Spring 2022 Instructor
高等投資科學 Advanced Investment Science (QF 444800)
Course Description & Audience: The course concentrates on fundamental principles and the application of scientific tools, mainly mathematical, to investment problems. One of the goals of this course is to illustrate how these principles can be transformed into practical solutions to actual investment problems. Coverage of the material will be suitable for upper-level undergraduate and graduate students (who majored in Quantitative Finance, Engineering, Mathematics, Economics, or Management) interested in advanced investment sciences and quantitative finance. The intended topics of the courses to cover are listed as follows:
Part 1: Single-Period Random Cash Flows
Mean-Variance Portfolio Theory
Capital Asset Pricing Model Theory
Factor Models & Arbitrage Pricing Theory
Utility Theory
Part 2: Derivative Securities
Forwards and Futures
Model of Asset Dynamics
Elementary Stochastic Calculus
Basic Options Theory
Part 3: General Multi-Period Cash Flow Streams
Optimal Portfolio Growth
Special Topic: General Investment Evaluation
Special Topic: Algorithmic Trading Systems
Prerequisites: Students planning to take this course should have some background in calculus, linear algebra, basic probability theory, and statistics. Familiarity with numerical software such as Matlab or Python is also required. If in doubt about the background, the student should consult with the instructor.
Time and Place: Lectures are at T2T3T4, in Room 206 of the TSMC Building. The instructor's office hours are Wednesdays from 13:00 to 15:00 in Room 608. Meetings are also possible at other times by appointment.
Textbooks: While students will receive significant handout material to support the lectures, we reference some great textbooks below:
D. G. Luenberger, Investment Science, Oxford University Press, 2013.
J. C. Hull, Options, Futures, and Other Derivatives, Pearson, 2021.
J. Cvitanic and F. Zapatero, Introduction to the Economics and Mathematics of Financial Markets, MIT Press, 2003.
G. Campolieti and R. N. Makarov, Financial Mathematics: A Comprehensive Treatment, CRC Press, 2014.
J. A. Primbs, A Factor Model Approach to Derivative Pricing, 2016
E. A. Ok, Real Analysis with Economic Applications, Princeton University Press, 2007.
Teaching Method: Lecture.
Homework: Approximately weekly.
Grading: The grade will be based on two midterm tests (25% for each), homework (20%), and a special project (30%).
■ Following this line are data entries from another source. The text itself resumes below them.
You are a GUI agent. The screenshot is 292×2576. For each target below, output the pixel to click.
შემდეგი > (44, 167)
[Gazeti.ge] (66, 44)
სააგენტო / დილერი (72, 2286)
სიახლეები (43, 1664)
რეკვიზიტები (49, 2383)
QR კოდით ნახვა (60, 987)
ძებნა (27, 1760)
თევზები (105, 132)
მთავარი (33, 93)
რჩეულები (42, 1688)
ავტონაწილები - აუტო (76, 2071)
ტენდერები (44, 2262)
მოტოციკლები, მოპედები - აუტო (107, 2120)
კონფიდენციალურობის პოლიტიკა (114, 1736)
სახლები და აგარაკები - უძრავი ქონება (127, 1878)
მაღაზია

The instructor may exercise discretion up to 10% in each grading category.
Course Material
02/15: Introduction and Some Preliminaries
02/22: Markowitz's Portfolio Theory
03/01: The Two Funds Theorem and the One Fund Theorem
03/08: Captial Asset Pricing Model
03/15: Factor Model Theory & APT
03/22: APT II & Utility Theory
03/29: Utility Theory II
03/31:
Midterm 1
04/05: Spring Break. No Class.
04/12: Forwards and Futures I
Final Project Research Topic Due.
04/19: Forwards and Futures II & Model of Asset Dynamics
04/26: Model of Asset Dynamics
05/03: Model of Asset Dynamics II: Ito lemma and Elementary Stochastic Differential Equation
05/10: Model of Asset Dynamics & Basic Option Theory
05/17: Basic Option Theory II: Binominal Lattice Model & Black-Scholes PDE
Remote Class.
05/24: Black-Scholes PDE and European Call Option Pricing Theorem
Remote Class.
05/31: Basic Option Theory III: Greeks
06/07: (Last Class!) Algorithmic Trading
Remote Class.
Discuss the final project proposal.
06/11:
Take-Home Midterm 2
06/17: Last day of the final exam week.
Looking for good writing tips? See Writing Tips for PhD Students by Prof. John H. Cochrane.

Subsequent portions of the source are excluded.